TO-DO LIST -
a: Answer these about the pandas notebook excerpt:
(i) What CSV file is read into ks_df?
(ii) What value does pd.set_option give to display.max_columns?
(iii) What character is ingredient_unit split on?
b: Print the stretch of the pandas notebook excerpt from "ks_df.ingredient_list = ks_df.ingredient_list.apply(lambda" through "ks_df.ingredient_unit.apply(lambda s: s.split(','))".

PAGE EXCERPT -
---*---

In [1]:
import pandas as pd
import numpy as np
import re

ks_df = pd.read_csv('kitchenstories_30102020.csv')
pd.set_option('display.max_columns', 100)
#ks_df.head(5)

### Cleaning lists / string of list in the scraped data

In [2]:
#CLEANING LISTS / STRING OF LIST IN THE SCRAPED DATA


#ingredient_quantity attribute being modified from string of values to list of float values
ingredient_quantity_fixed = []

for i in range(len(ks_df['ingredient_quantity'])):
    if ks_df['ingredient_quantity'][i][0] == '[':
        ingredient_quantity_fixed.append(ks_df['ingredient_quantity'][i].strip('][').split(', '))
    else:
        ingredient_quantity_fixed.append(ks_df['ingredient_quantity'][i].split(','))

[[float(i) for i in f] for f in ingredient_quantity_fixed]
ks_df['ingredient_quantity'] = ingredient_quantity_fixed


ks_df.ingredient_list = ks_df.ingredient_list.apply(lambda s: s.split(','))

ks_df.ingredient_unit = ks_df.ingredient_unit.apply(lambda s: s.split(','))

---*---

PROVIDED RECORDS -
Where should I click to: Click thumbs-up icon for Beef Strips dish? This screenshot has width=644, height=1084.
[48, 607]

---*---

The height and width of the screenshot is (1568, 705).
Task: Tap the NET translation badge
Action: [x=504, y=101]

---*---

ANSWERS FOR THE TASKS -
a:
(i) kitchenstories_30102020.csv
(ii) 100
(iii) A comma (',')

b:
ks_df.ingredient_list = ks_df.ingredient_list.apply(lambda s: s.split(','))

ks_df.ingredient_unit = ks_df.ingredient_unit.apply(lambda s: s.split(','))